### Problem to solve
When you reach the line holding "At what coordinates" in the material below, return that line and each one after it, word for word, with the pictures dropped.

### Supplied records
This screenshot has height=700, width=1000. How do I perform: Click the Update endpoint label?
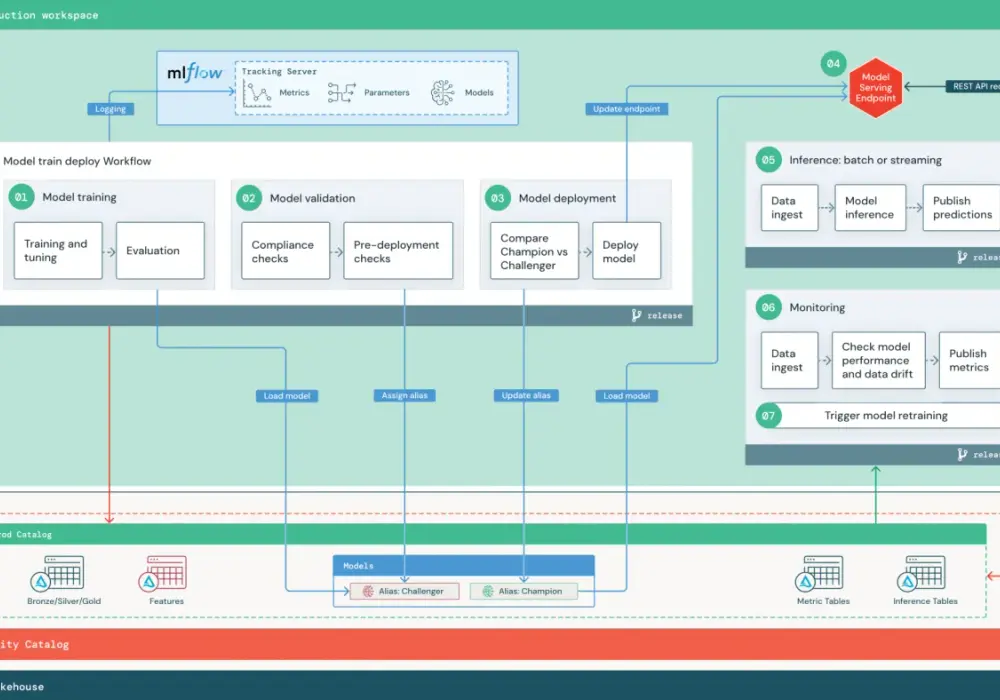(x=627, y=109)

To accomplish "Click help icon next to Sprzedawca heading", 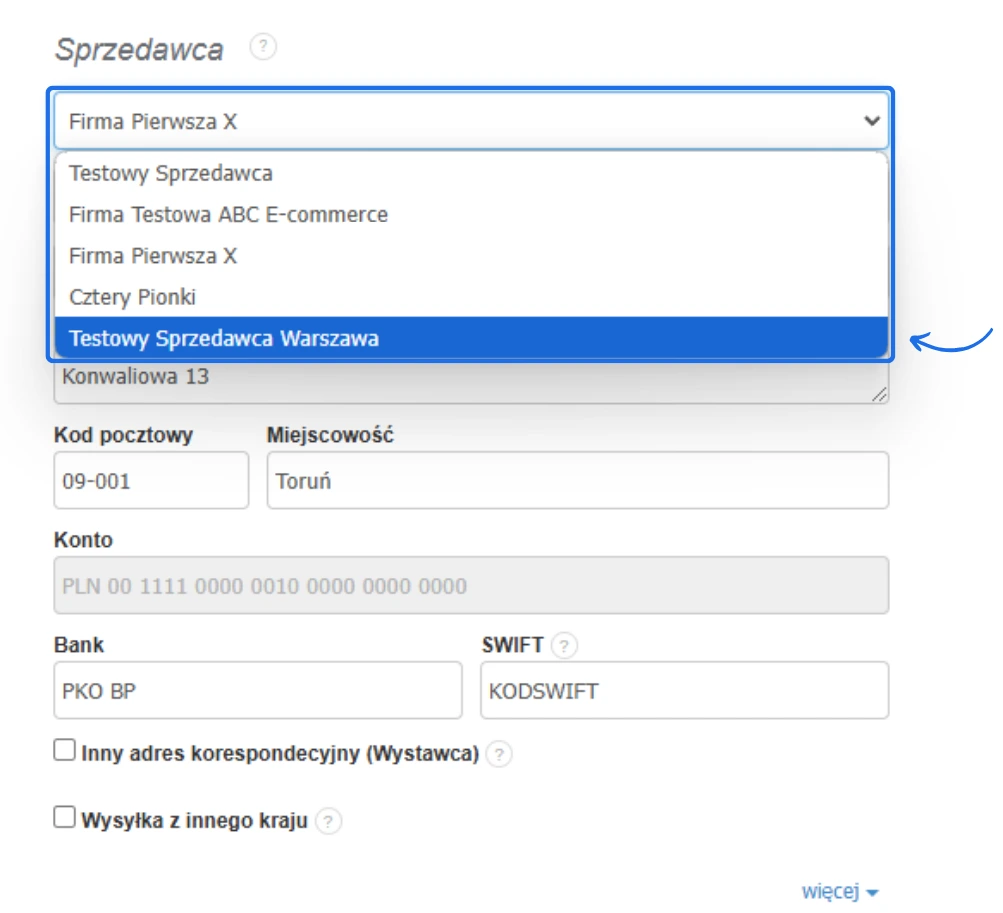I will 263,47.
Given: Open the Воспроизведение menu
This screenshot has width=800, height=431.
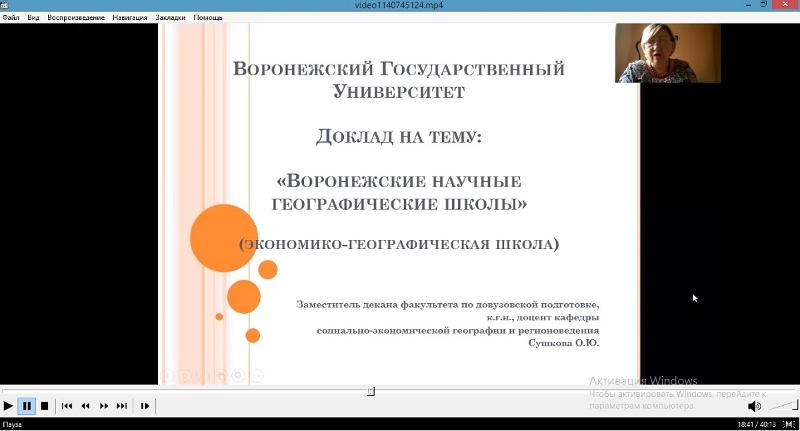Looking at the screenshot, I should 76,17.

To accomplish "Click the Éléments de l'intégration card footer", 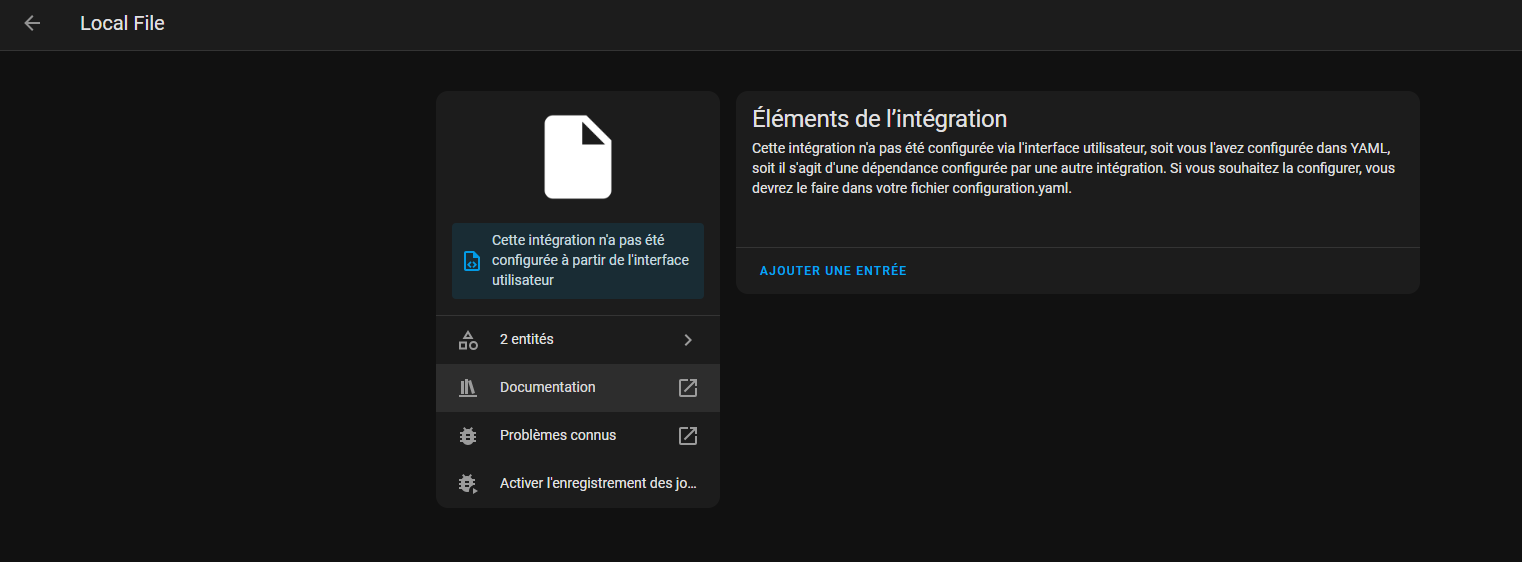I will [x=1078, y=271].
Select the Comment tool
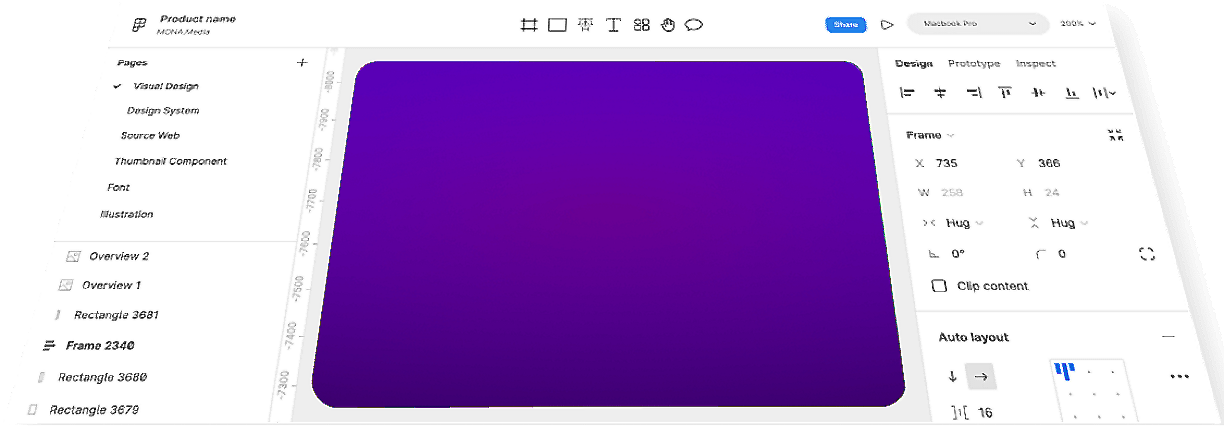Screen dimensions: 1224x426 click(x=694, y=25)

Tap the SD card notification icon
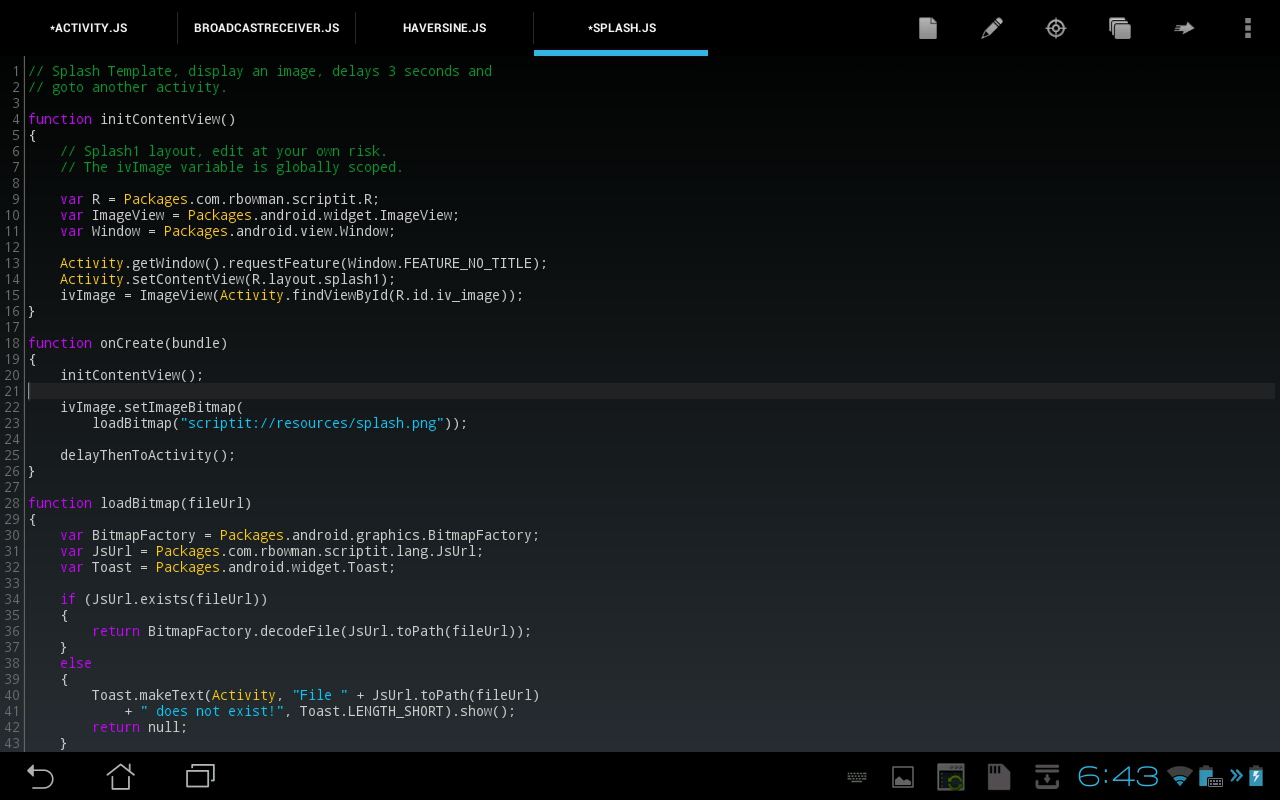point(998,777)
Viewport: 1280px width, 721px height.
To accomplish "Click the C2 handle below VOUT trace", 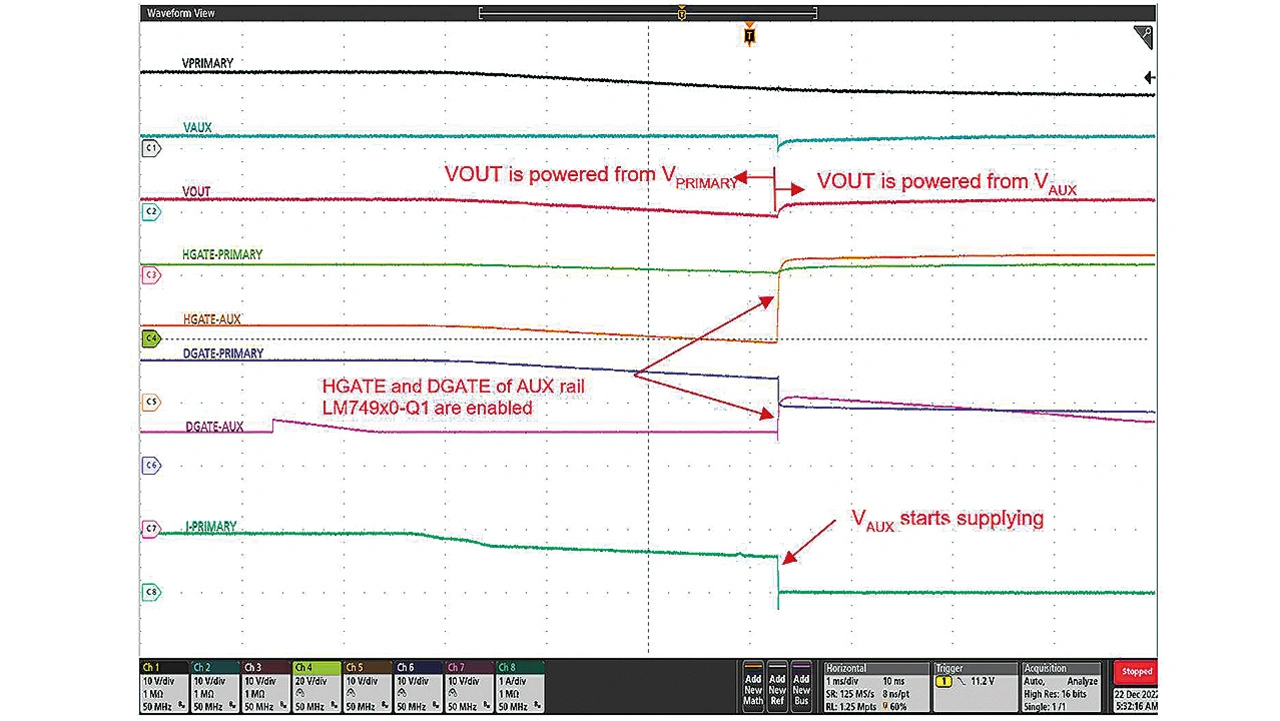I will click(151, 212).
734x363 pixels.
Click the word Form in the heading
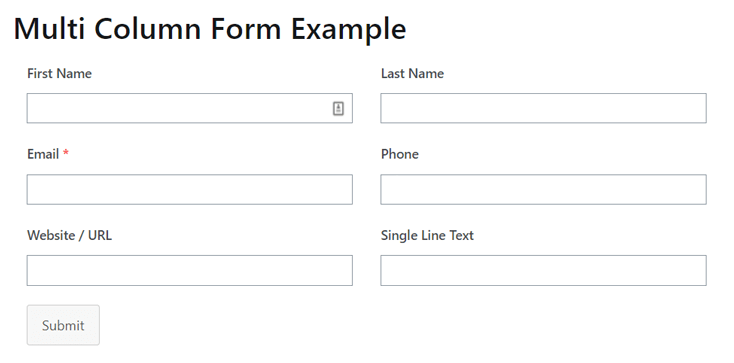[246, 29]
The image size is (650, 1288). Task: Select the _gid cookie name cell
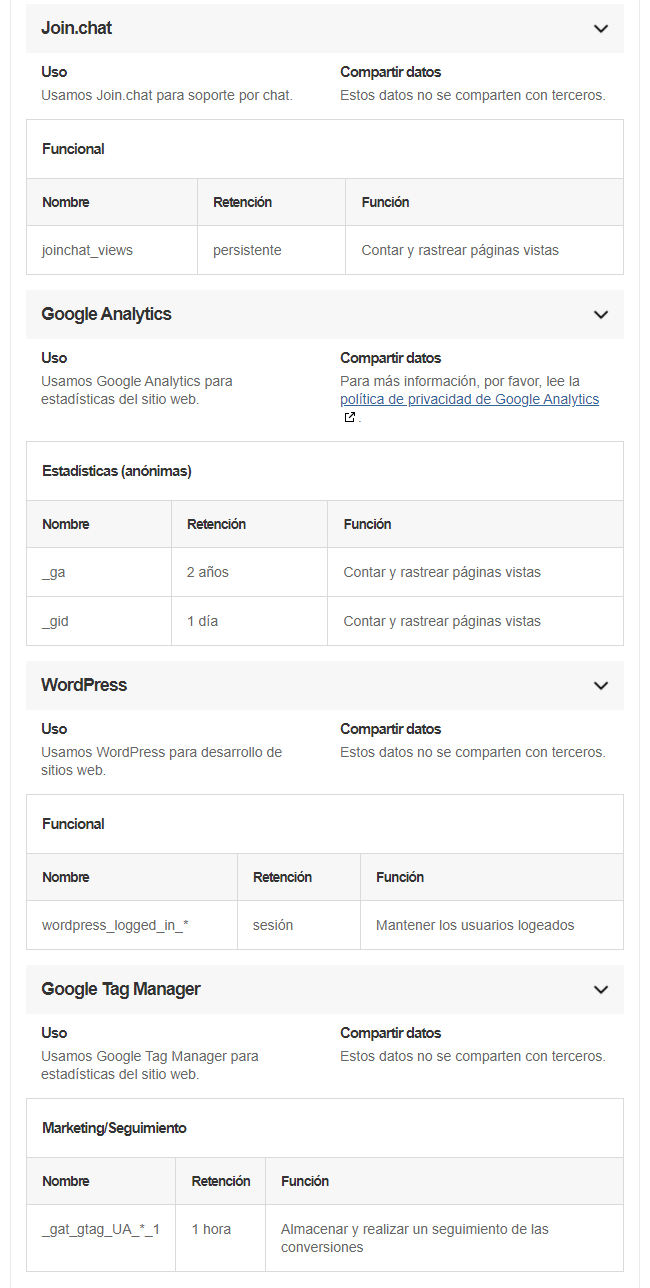[99, 621]
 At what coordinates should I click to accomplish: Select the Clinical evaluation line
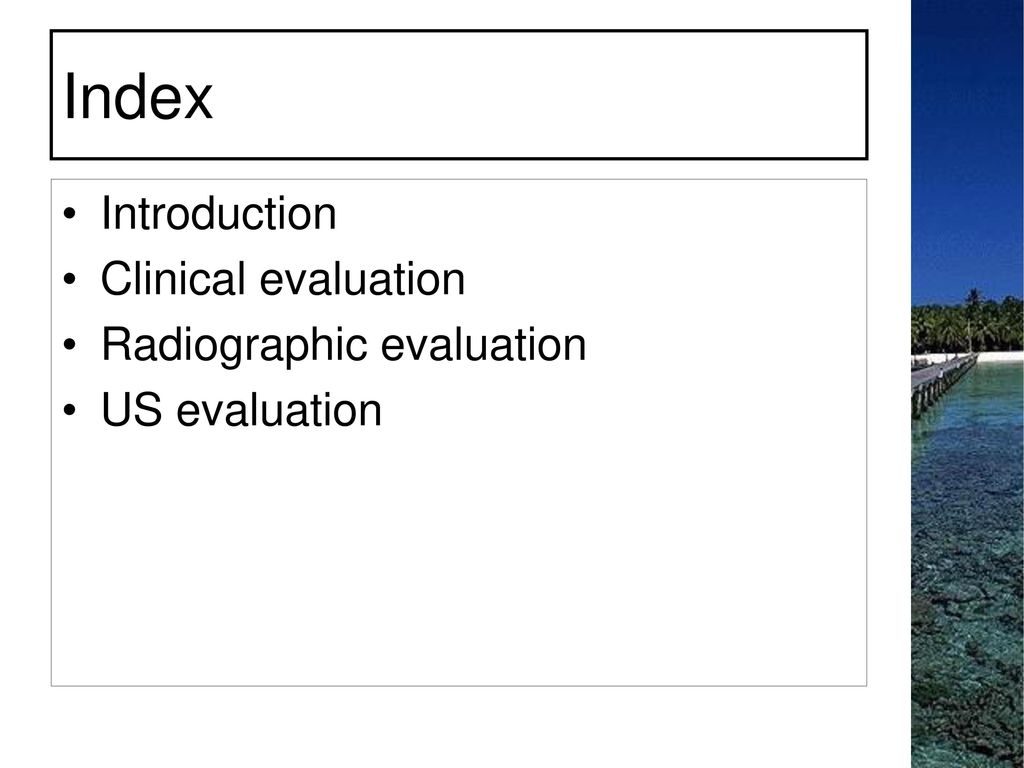[283, 279]
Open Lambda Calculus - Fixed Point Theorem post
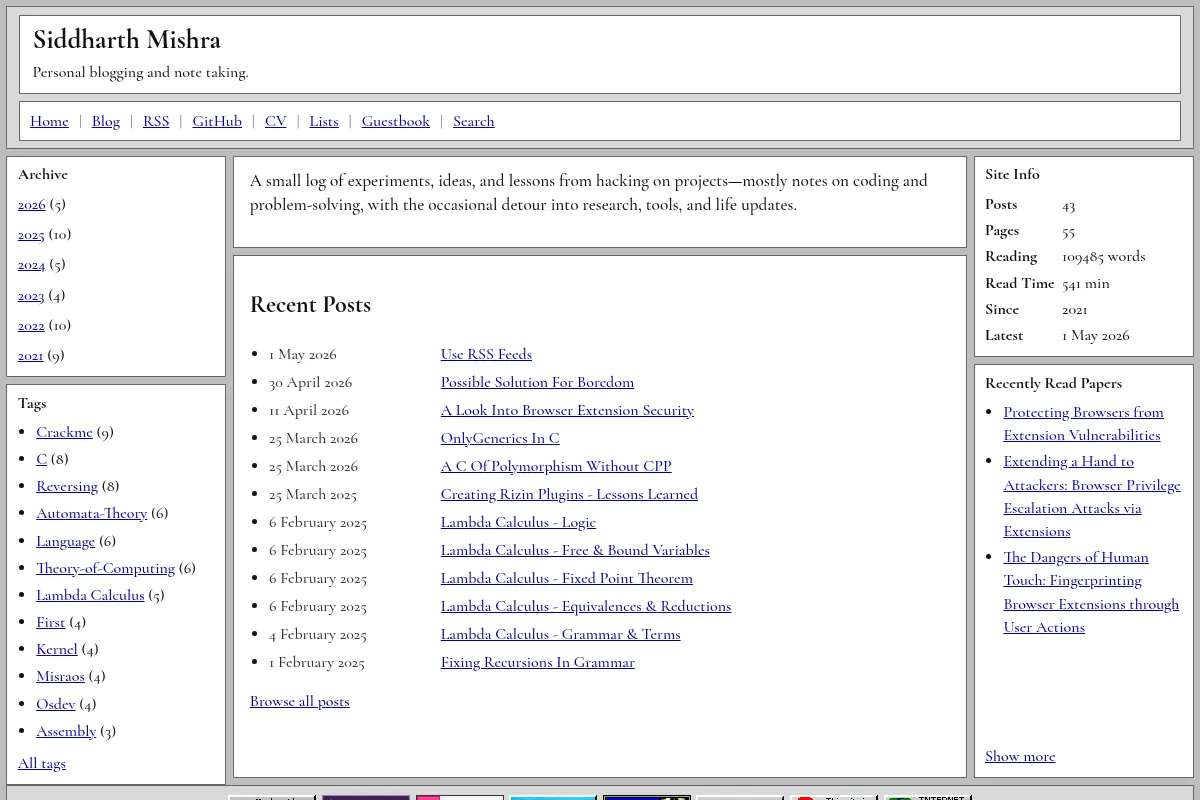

### Exercise result
 At what coordinates should I click to accomplish: Select the Clinical evaluation line
[283, 279]
Open Lambda Calculus - Fixed Point Theorem post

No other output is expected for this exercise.